§ **To do**
What is the number of lines in the data holding the word "menu"? Give that number by itself.

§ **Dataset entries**
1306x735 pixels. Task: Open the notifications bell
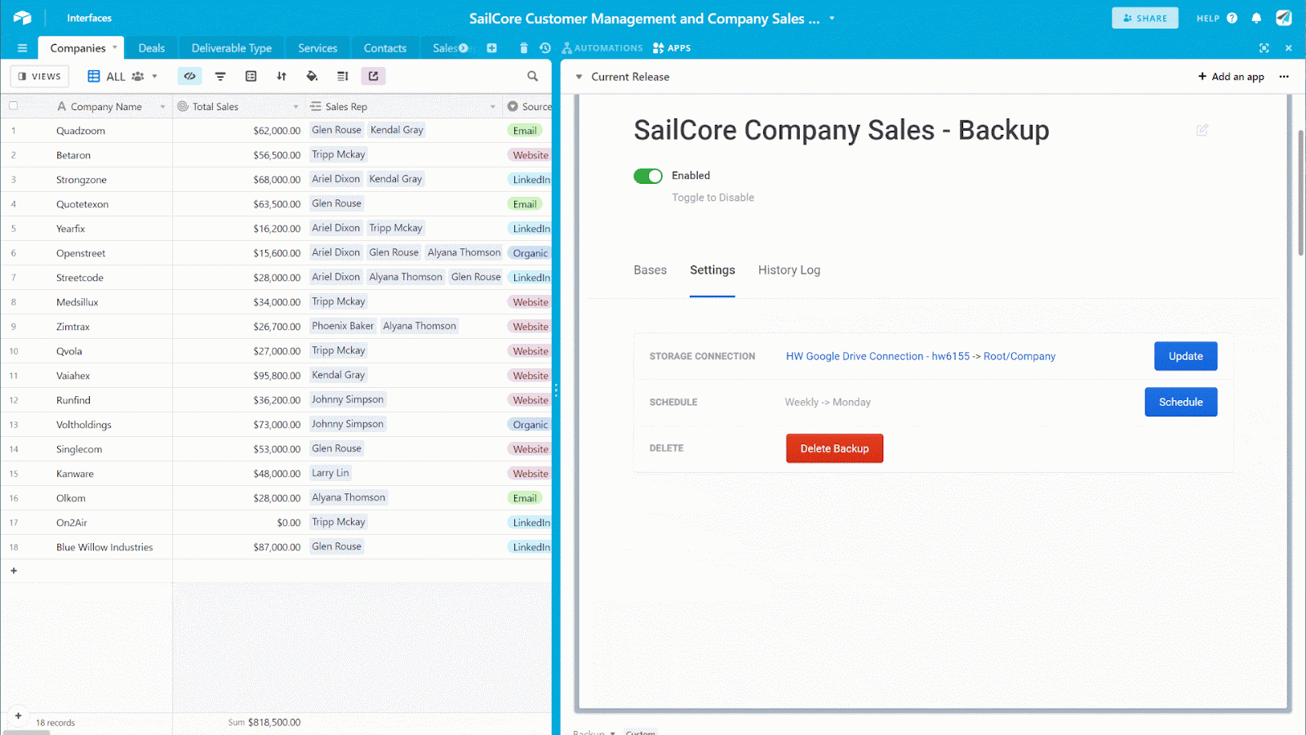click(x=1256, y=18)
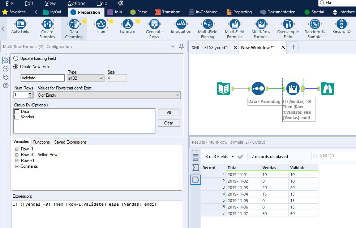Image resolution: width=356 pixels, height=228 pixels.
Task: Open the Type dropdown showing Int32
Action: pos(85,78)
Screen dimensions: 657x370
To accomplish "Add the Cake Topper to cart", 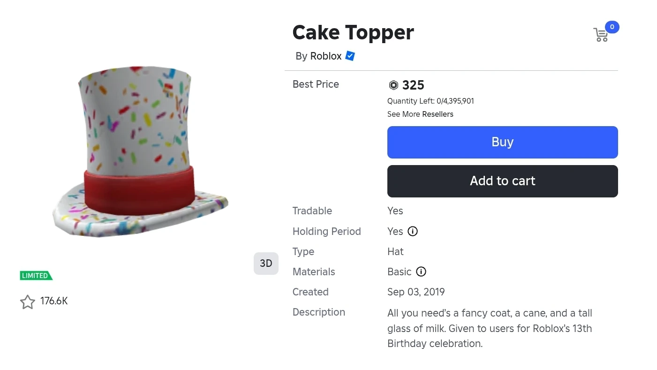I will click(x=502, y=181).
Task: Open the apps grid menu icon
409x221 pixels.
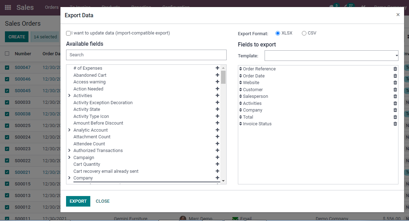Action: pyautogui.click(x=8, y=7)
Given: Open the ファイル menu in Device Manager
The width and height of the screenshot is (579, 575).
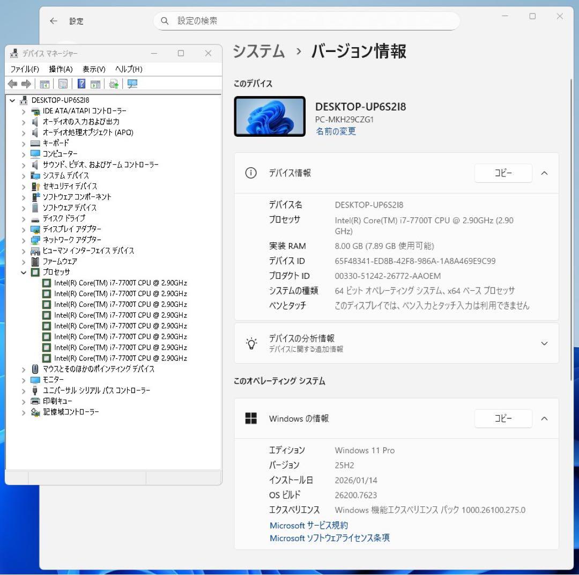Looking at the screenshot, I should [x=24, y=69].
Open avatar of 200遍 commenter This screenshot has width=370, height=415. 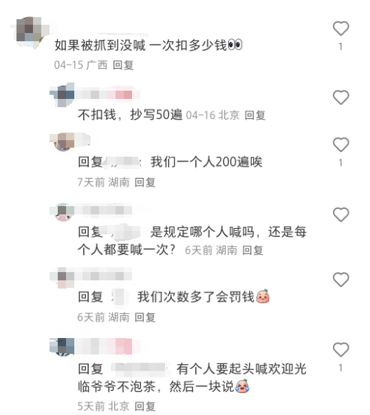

§ **Output of the exercise**
2